An overview of the Blue Jays’ gameplan for their first round pick in the 2024 MLB Draft

The MLB Draft begins this Sunday, with the first round kicking off at 7:00 pm EST and flowing into the All-Star festivities for all 20 rounds. The Blue Jays have 21 picks this year, gaining a selection after the fourth round when Matt Chapman signed with the San Francisco Giants this past offseason and their first selection comes at the #20 spot. The Jays have selected twice in this spot before, using the pick on right-handed pitcher Chad Jenkins and last season on high school infielder Arjun Nimmala.

The industry consensus amongst draft analysts is that the Blue Jays system needs some serious restocking, as the group collectively sits on the wrong side of the halfway mark regarding strength and prosperity compared to other teams. There are a few reasons for this – a couple of top players are starting to become regulars in the big leagues, some have been traded away in recent years (Austin Martin, Gunnar Hoglund, Simeon Woods-Richardson to name a few), while others have faltered as of late and are sliding down the charts whether it be injury or poor performance.
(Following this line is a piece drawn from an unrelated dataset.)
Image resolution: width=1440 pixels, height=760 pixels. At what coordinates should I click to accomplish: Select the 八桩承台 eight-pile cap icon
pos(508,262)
Overall, the Jays have some fun names in the upper levels such as Ricky Tiedemann, Addison Barger, and the recently suspended Orelvis Martinez but the farm system as a whole could use a significant boost this draft year to put the Blue Jays back on the right side of the mark. Word on the street is that the Blue Jays are leaving no stone unturned in regard to their first pick and have checked in on quite a few players at the college levels, mostly at the plate versus pitchers.

With all this in mind, what are the top needs for the Blue Jays in terms of players at this year’s draft?

College Level Arms

The Blue Jays have used their last two first-round picks on high schoolers in Nimmala and Brandon Barriera after three seasons of selecting college-level players.
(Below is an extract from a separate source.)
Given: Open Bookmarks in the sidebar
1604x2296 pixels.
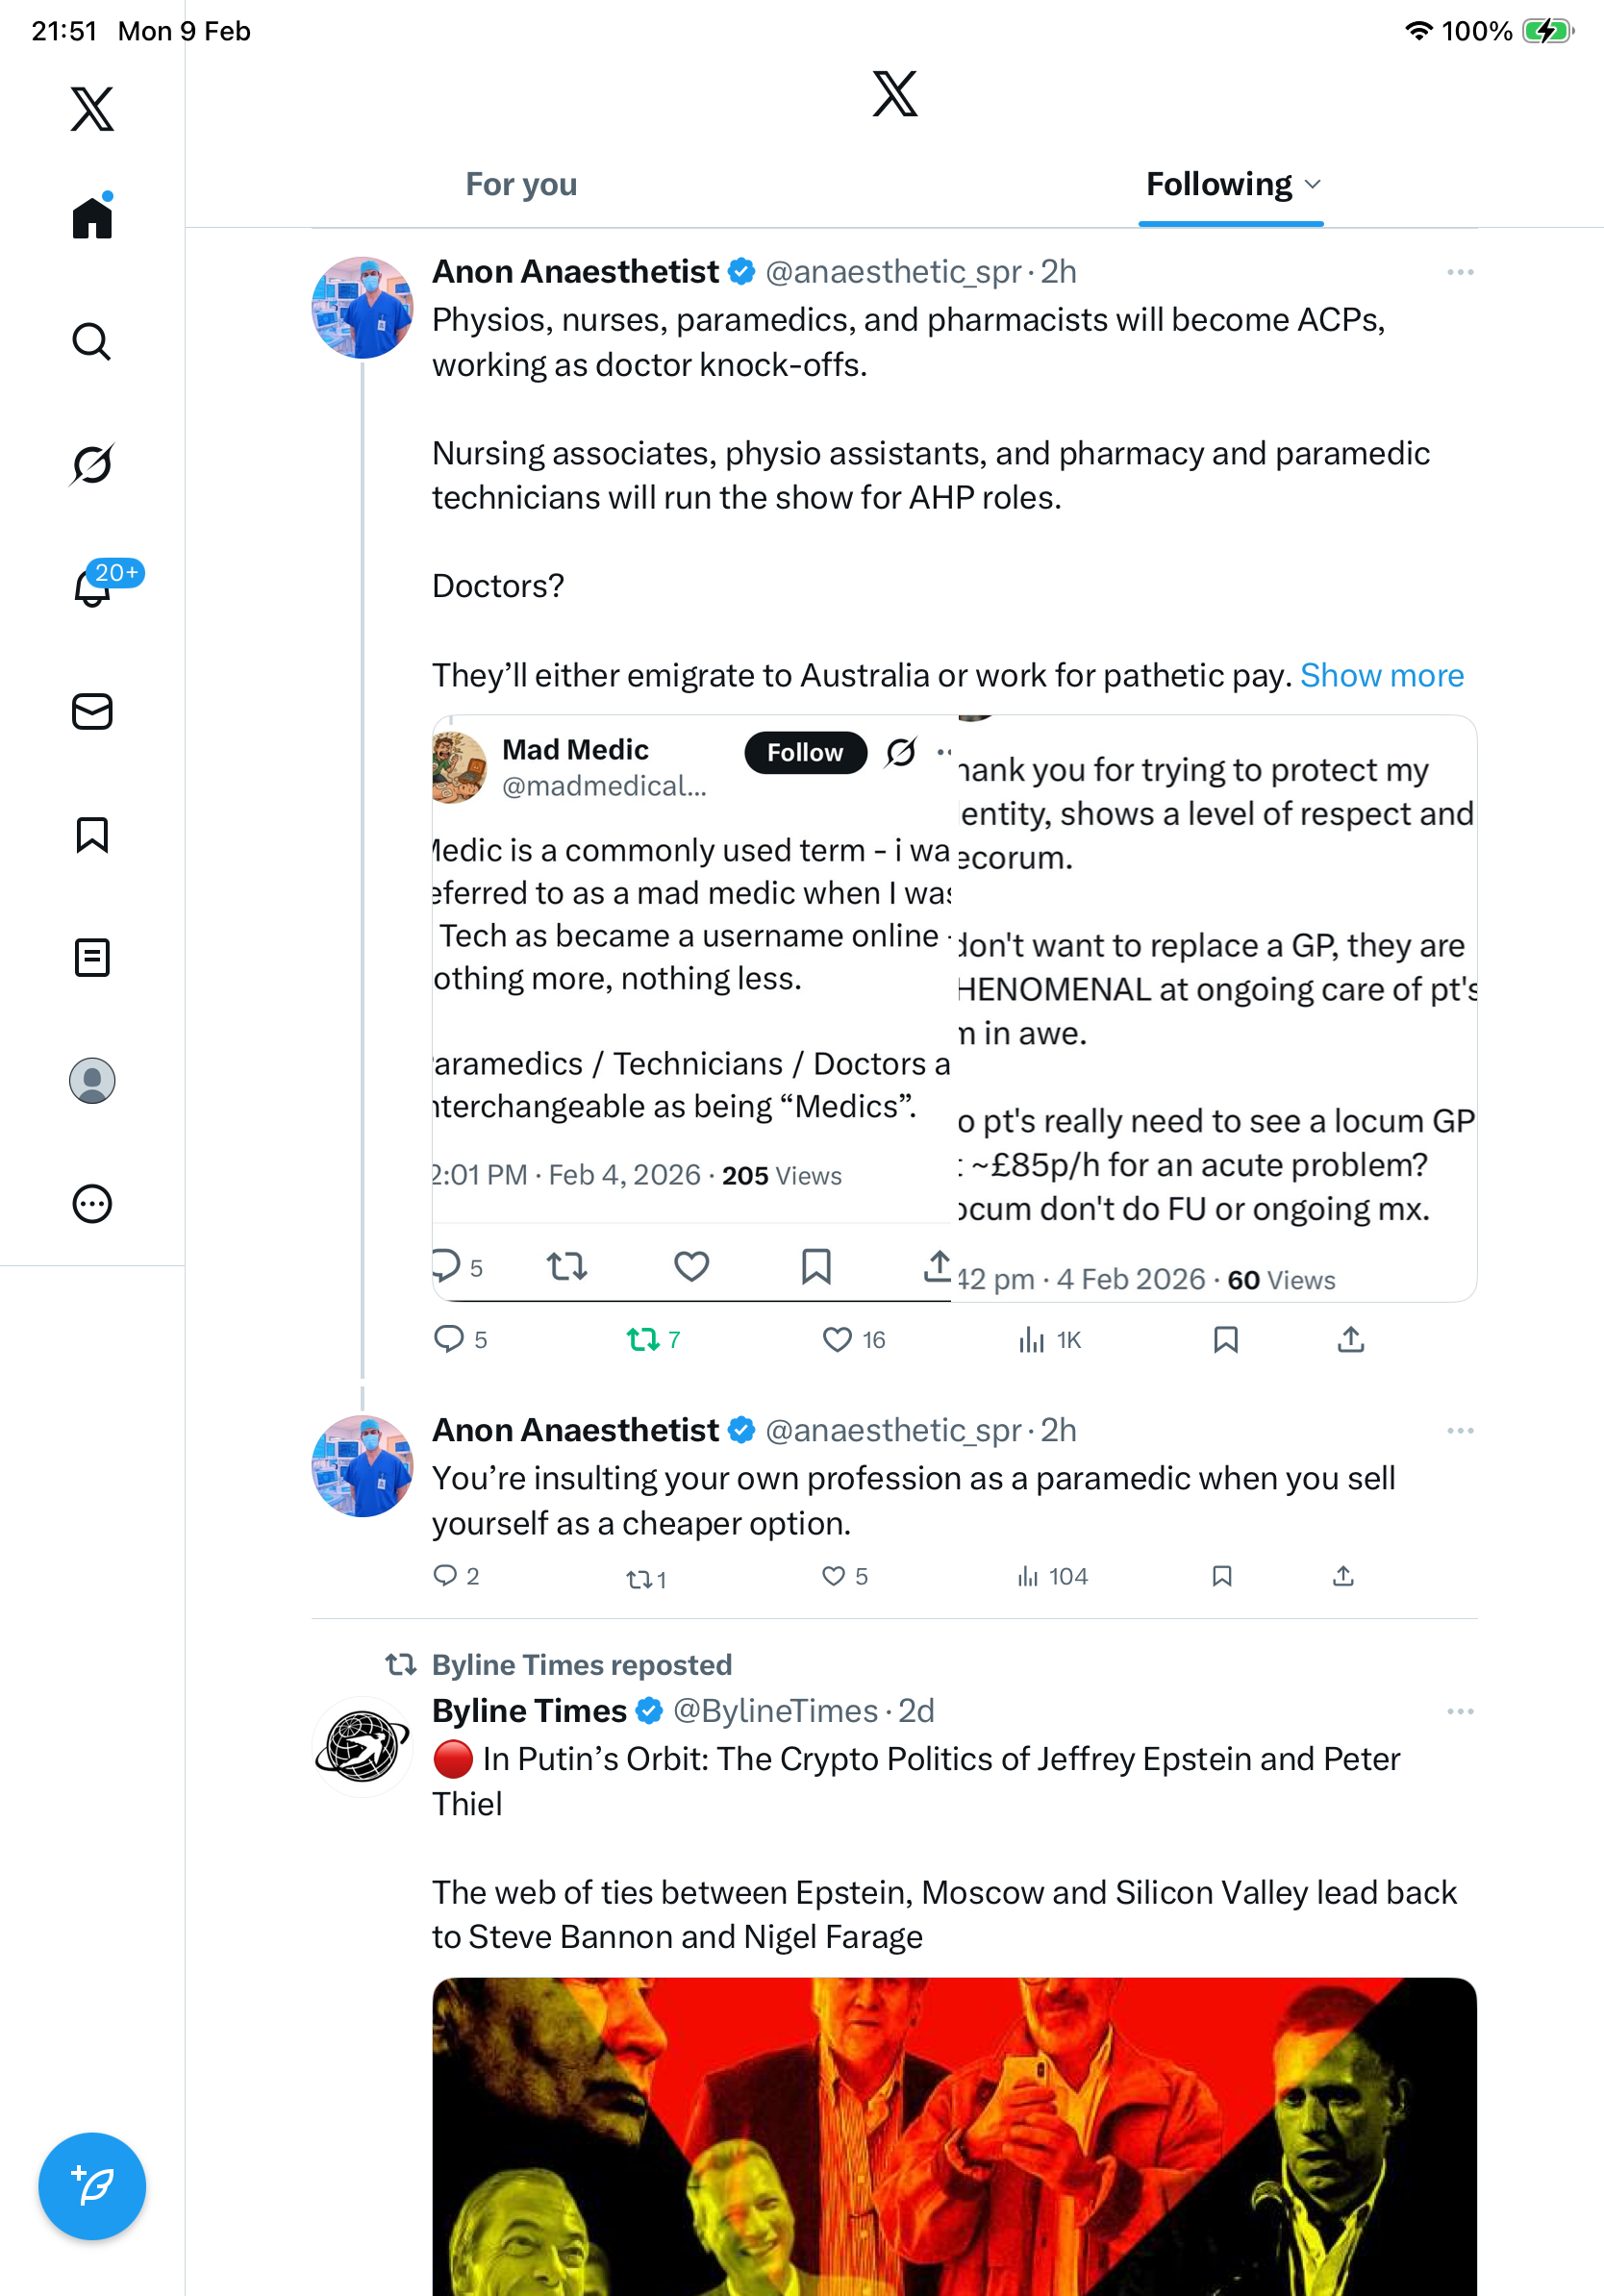Looking at the screenshot, I should [x=92, y=834].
There is always a lot of upside when it comes to prep school pitchers, especially with the various showcases and training programs geared towards development at such a young age. With this upside also comes a lot of risk, as players continue to develop and navigate the professional world before being allowed to drink in a college bar – sometimes players pan out, sometimes they don’t; it’s the name of the game.

With this in mind, a college pitcher should be high on the Blue Jays’ radar this time around – someone with a bit more work under their belt who has some experience against more established bats through a few years of college ball and some summer work as well. The goal would be to have a more established arm hit the ground running in single-A baseball and be able to work through the farm system at a quicker pace compared to a prep arm that will need a lot more fine-tuning to grow and develop.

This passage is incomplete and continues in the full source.